Their eyes were wrong. Glowing with sickly green light that had nothing to do with pack magic and everything to do with the corruption Gideon had warned us about.
“Zombie wolves,” Michael breathed. His silver blade was up, his stance steady despite the fear I could smell rolling off him. “They're using the bodies as weapons.”
“Not just the bodies.” Gideon's voice had gone hard. Cold. “The death energy stored here. Someone just activated it. Used it to animate what's left.”
The first zombie wolf lunged.
Evan intercepted it mid-lunge. My son's wolf form crashed into the corrupted thing with enough force to send them both tumbling across the clearing. Teeth and claws and the wet sound of flesh tearing, and for a horrible moment I couldn't tell who was winning.
Then Evan's jaws found the zombie wolf's throat and tore.
Black ichor sprayed instead of blood. The corrupted creature dissolved into shadow and rot, leaving nothing behind but the stench of dark magic.
More zombie wolves were rising. All of them, dragging themselves upright, turning toward us with those terrible glowing eyes. They didn't growl. Didn't snarl. Just moved with silent, terrible purpose.
I threw myself at the nearest one, a female whose human face I could still see underneath the corruption. She'd been beautiful once. Young. Now she was a weapon pointed at my pack.
My jaws closed on her shoulder, tore, and I had to force myself not to gag at the taste. Wrong. Everything about this was wrong. But there wasn't time for horror. Only action.
Rafe had shifted too. His wolf form was lean and dark, smaller than mine but fast, and he fought with a desperate fury that spoke of grief channeled into violence. He took down two zombie wolves in quick succession, moving through the carnagelike he'd been waiting for this. Like fighting gave him something to do with the rage he'd been carrying.
Michael held his ground at the edge of the clearing, silver blade flashing in the gray morning light. A zombie wolf lunged at him and he met it with a strike that would have made any warrior proud. The silver bit deep, and the creature screamed, actually screamed, before dissolving into nothing.

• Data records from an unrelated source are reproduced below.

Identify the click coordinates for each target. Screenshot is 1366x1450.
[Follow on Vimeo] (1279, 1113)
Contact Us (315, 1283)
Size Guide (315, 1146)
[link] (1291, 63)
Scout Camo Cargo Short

Gideon’s magic hit the nearest zombie wolf like a hammer, and the creature simply... stopped. Frozen in place for one heartbeat before it crumbled to dust.

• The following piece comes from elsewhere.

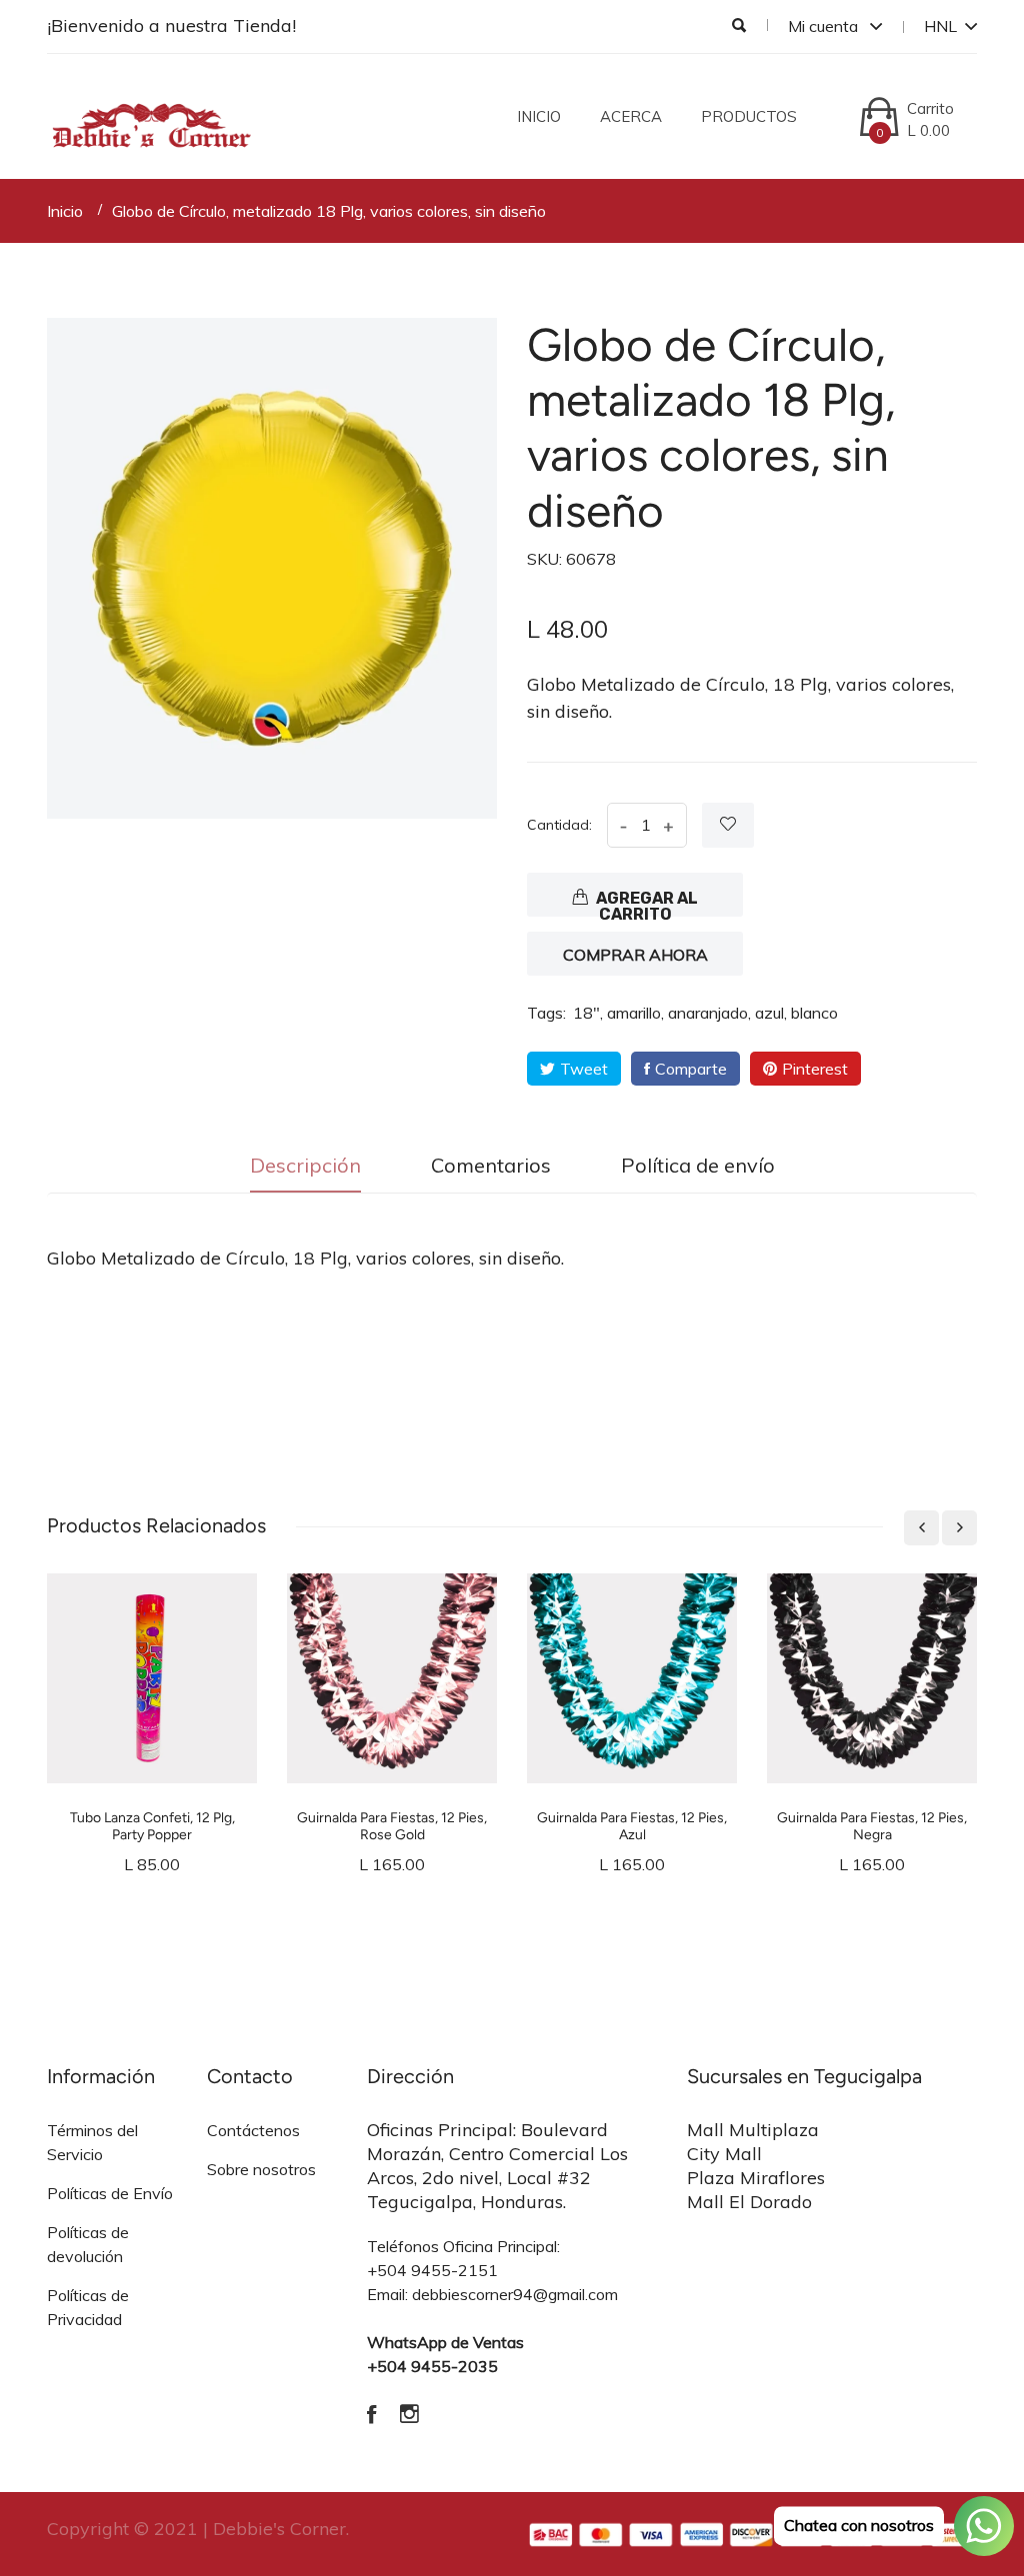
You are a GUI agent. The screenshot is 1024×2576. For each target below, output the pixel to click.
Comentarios (491, 1165)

“Nate!” Gideon called out. “With me! Channel through the earth! The forest wants to help, let it!”
Nate's hands were already glowing. Green light, wild and uncontrolled, but strong. So strong. He slammed his palms against the ground and the earth responded.

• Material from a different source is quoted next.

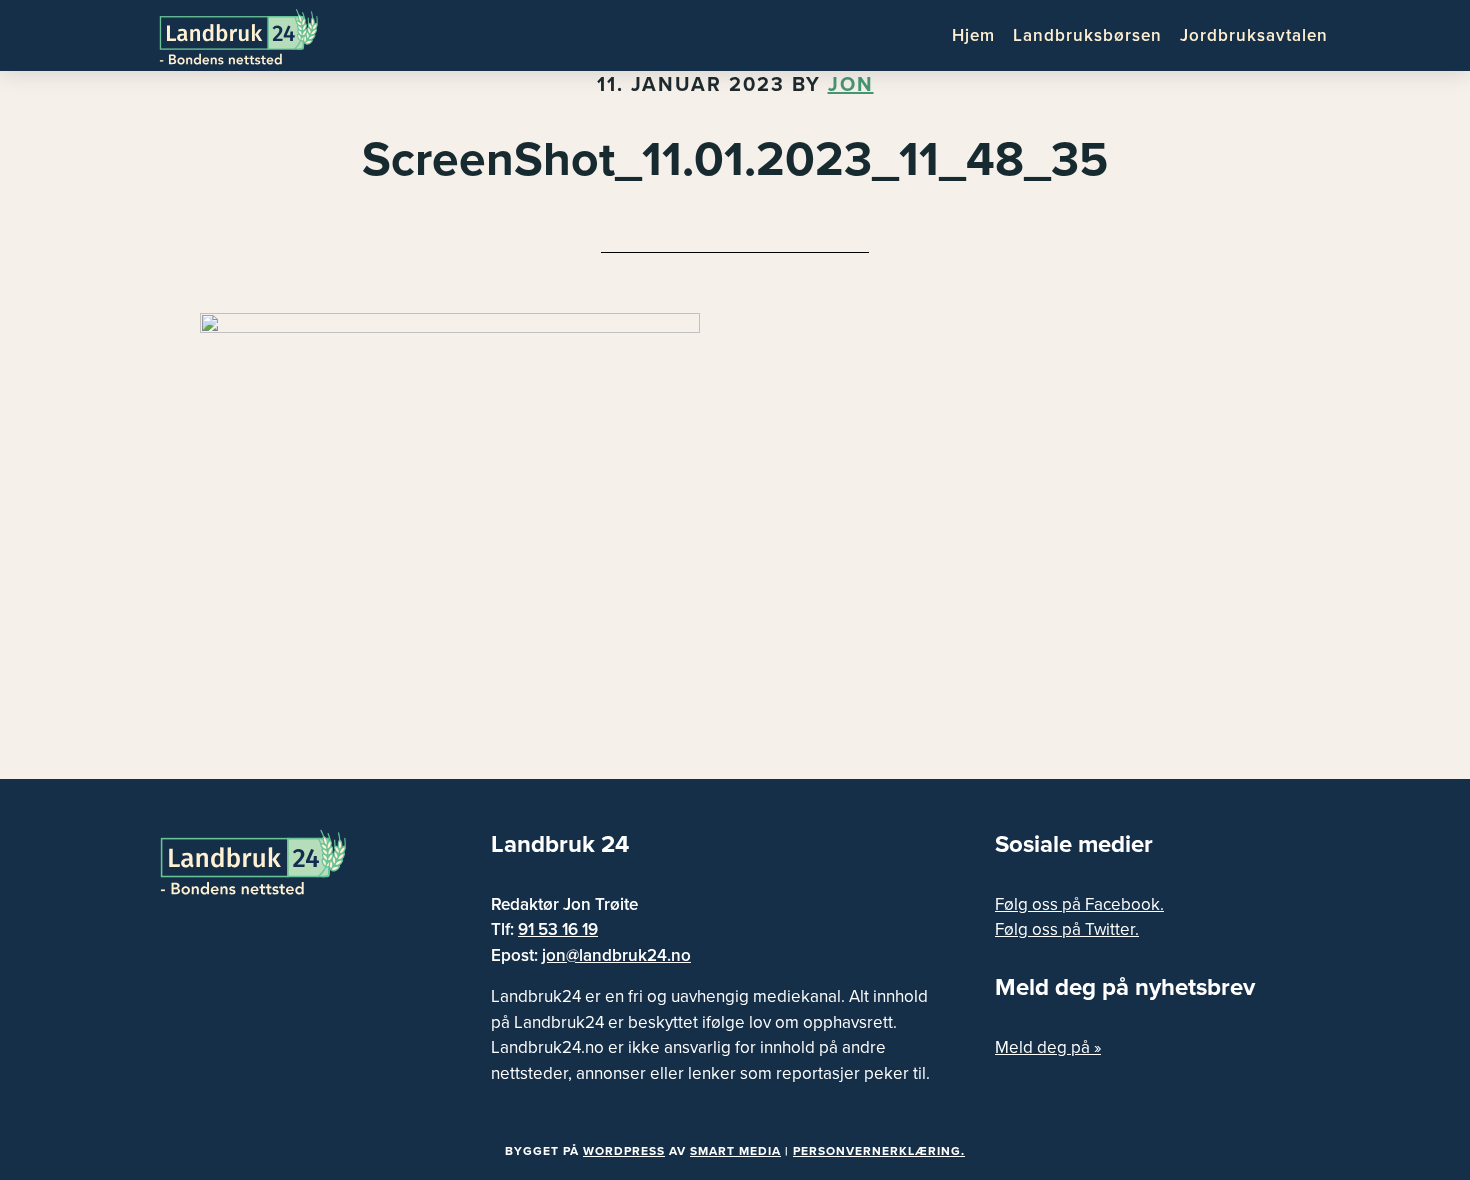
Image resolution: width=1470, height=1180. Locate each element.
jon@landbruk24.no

Roots burst from the soil. Thick, grasping, alive with magic that smelled like spring rain and growing things. They wrapped around the nearest zombie wolves, holding them in place, and I watched something like peace cross the corrupted faces before the roots pulled them down. Back into the earth. Back where they belonged.
“That's it!” Gideon's voice was fierce with approval. “Don't fight the corruption. Return it. Give the dead back to the soil!”